Recogiendo su cosecha de larvas, Viernes explicó:

– Los gusanos vivos demasiado frescos. El pájaro enfermo. Entonces hay que masticar, masticar…, masticar todo el rato para los pajaritos…

Robinsón se escapó con el corazón contraído. Pero la devoción y la lógica impávidas de su compañero le habían impresionado. Por primera vez se preguntó si sus exigencias de delicadeza y sus disgustos, sus náuseas, todo aquel nerviosismo de hombre blanco, eran en realidad un último y valioso legado de civilización o más bien un lastre muerto que habría que decidirse a rechazar cualquier día para poder entrar en una vida nueva.

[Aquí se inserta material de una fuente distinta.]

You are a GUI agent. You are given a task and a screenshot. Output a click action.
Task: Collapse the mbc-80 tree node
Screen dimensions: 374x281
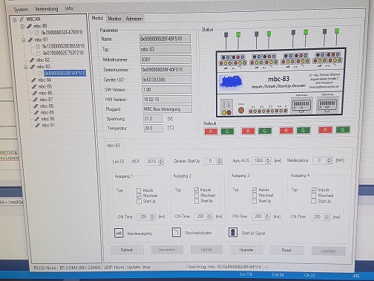22,26
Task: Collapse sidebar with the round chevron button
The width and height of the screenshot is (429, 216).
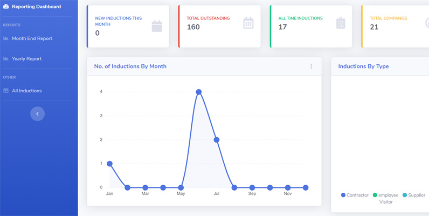Action: [38, 114]
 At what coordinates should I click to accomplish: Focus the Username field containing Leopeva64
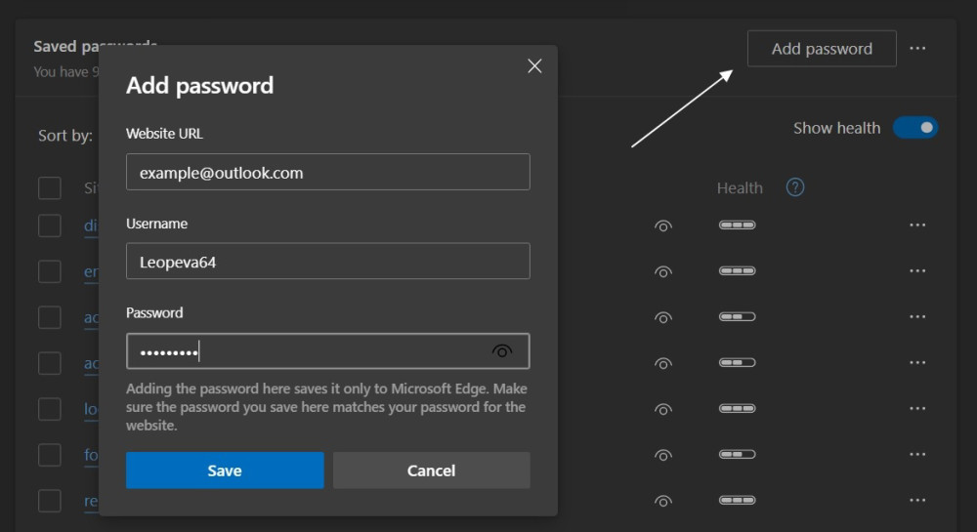pyautogui.click(x=327, y=262)
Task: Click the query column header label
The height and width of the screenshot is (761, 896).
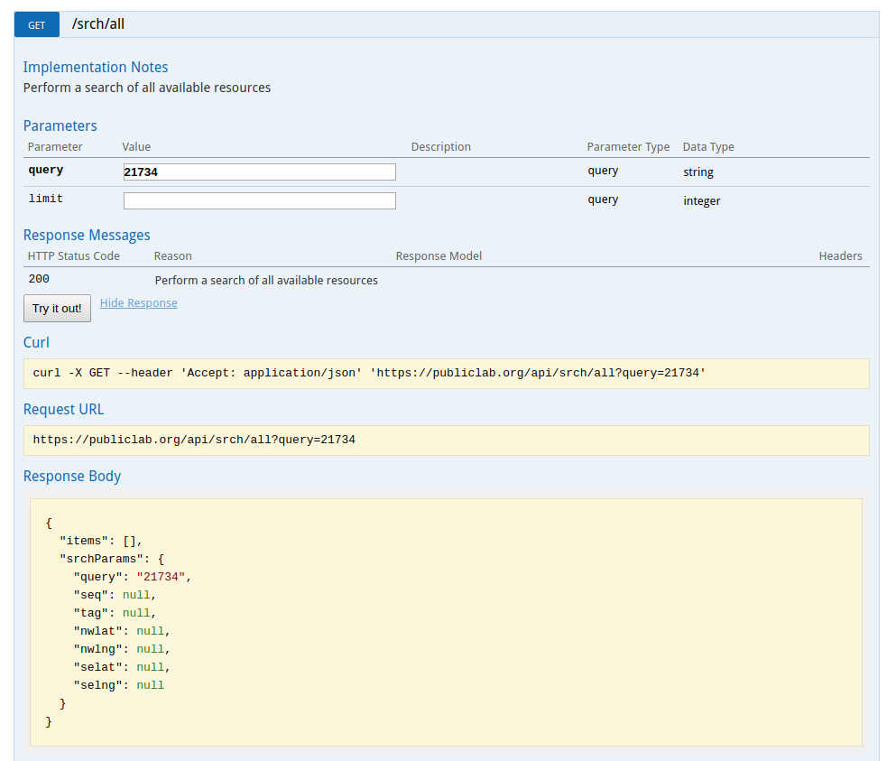Action: click(45, 170)
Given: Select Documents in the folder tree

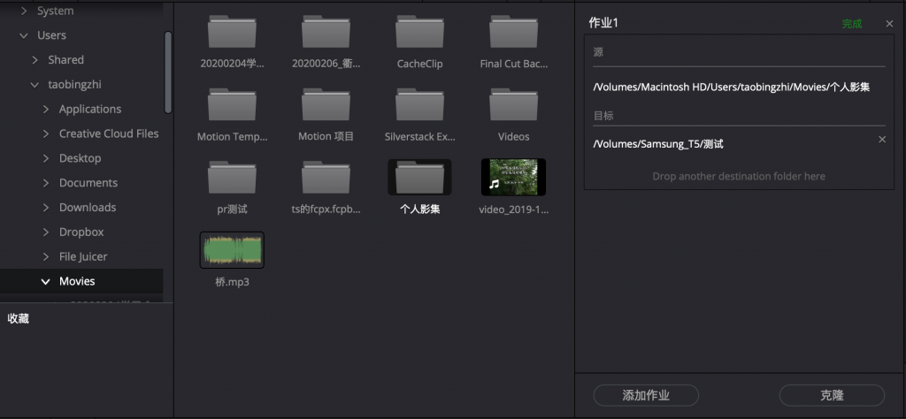Looking at the screenshot, I should 88,183.
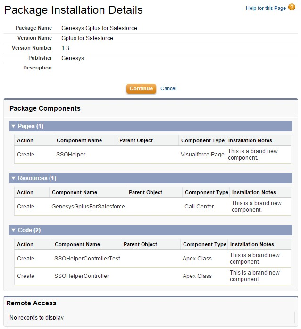
Task: Click the Resources table Component Type header
Action: (x=206, y=192)
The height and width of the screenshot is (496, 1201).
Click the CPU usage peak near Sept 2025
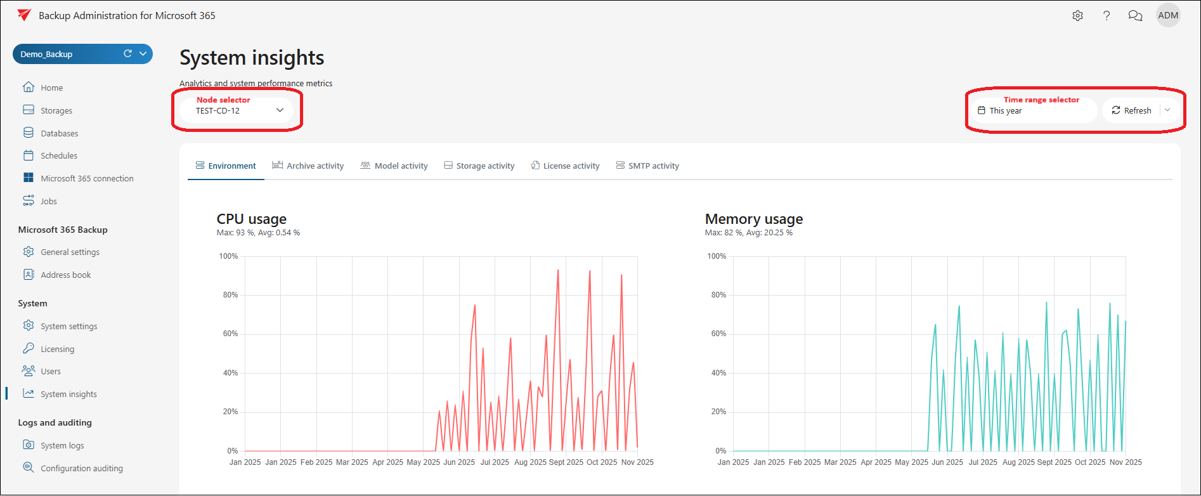pos(558,271)
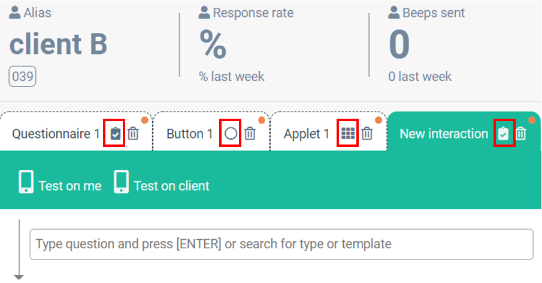This screenshot has width=542, height=283.
Task: Click the circle icon on Button 1 tab
Action: coord(231,134)
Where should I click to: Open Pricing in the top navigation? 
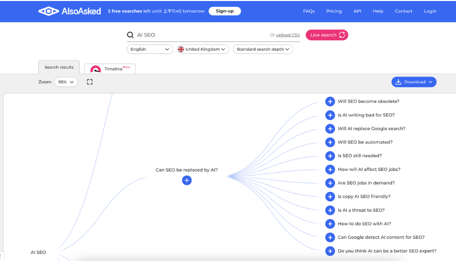334,11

Pero con frecuencia también el Gobernador, el general y el pontífice se superponían a Robinsón. Entonces medía de un golpe la extensión de los trastornos provocados por Viernes en la hermosa ordenanza de la isla: las cosechas perdidas, las provisiones dilapidadas, los rebaños dispersados, las bestias carroñeras prósperas y prolíficas, las herramientas rotas o perdidas. Y esto no habría sido nada todavía si no hubiera existido además un cierto espíritu de ideas diabólicas y vagabundas, con ocurrencias infernales e imprevisibles que propagaba en torno suyo y que llegaban a infestar hasta al mismo Robinsón. Y para colmar toda esa cadena de desaciertos, Robinsón no tenía más que recordar al fin a la mandrágora acebrada que le obsesionaba y le robaba el sueño.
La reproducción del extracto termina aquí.